How To Start An Emergency Fund [Quick Guide]

Do you want to build your emergency fund ASAP but don’t know where to start? Look no further. Here you will learn how to create an emergency fund in no time. No more sleepless nights for you!

We all know that life will throw curveballs at you at times. Despite all your best efforts in budgeting, an unexpected rainy day can rear its ugly head now and then.

Not everyone is prepared for them. Over 40% of Americans wouldn’t be able to pay for a $400 unexpected cost. That is a car repair, health insurance bill, pay cut at your job, or house repair. Most people just live on paycheck-to-paycheck, which is a recipe for debts, penalties, and higher monthly expenses.

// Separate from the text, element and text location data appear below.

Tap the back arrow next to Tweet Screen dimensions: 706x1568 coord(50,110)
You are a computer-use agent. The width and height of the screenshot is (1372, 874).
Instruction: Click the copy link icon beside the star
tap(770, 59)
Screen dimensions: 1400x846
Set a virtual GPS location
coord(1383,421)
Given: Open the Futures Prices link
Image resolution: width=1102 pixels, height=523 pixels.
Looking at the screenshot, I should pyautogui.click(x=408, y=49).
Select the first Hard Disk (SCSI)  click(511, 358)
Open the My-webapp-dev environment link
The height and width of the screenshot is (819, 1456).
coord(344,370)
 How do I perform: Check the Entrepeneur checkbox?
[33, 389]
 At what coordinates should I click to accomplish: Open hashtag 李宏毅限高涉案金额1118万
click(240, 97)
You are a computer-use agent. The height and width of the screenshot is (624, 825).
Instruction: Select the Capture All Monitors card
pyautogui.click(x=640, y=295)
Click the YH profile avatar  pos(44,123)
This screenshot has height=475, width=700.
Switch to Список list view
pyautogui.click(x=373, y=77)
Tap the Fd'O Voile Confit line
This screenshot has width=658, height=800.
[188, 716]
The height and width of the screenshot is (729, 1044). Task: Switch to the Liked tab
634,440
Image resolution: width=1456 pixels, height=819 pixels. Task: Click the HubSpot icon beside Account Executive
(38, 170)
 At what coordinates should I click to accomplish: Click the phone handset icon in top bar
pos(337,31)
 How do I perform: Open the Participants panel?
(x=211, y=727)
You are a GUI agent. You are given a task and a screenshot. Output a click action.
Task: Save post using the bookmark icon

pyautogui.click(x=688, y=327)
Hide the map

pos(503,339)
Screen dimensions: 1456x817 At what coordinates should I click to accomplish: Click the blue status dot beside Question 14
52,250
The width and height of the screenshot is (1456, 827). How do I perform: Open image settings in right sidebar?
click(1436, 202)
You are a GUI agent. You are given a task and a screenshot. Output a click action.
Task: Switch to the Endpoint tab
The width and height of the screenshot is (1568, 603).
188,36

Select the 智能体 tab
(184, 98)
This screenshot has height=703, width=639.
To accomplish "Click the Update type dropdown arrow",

Fortunately, there is an easy way to pay for this kind of unexpected cost: you build up an emergency fund. That way, you can pay for unexpected expenses without going into more debt. Set money aside so that your personal capital will not be affected if an unforeseen event does happen to you.

An emergency fund is a great start to get ahead of most people and have the safety net for your needs!

No more sleepless nights, no more worries about your money, and no more stress surrounding money. With this, you will always know that you have extra cash you can use.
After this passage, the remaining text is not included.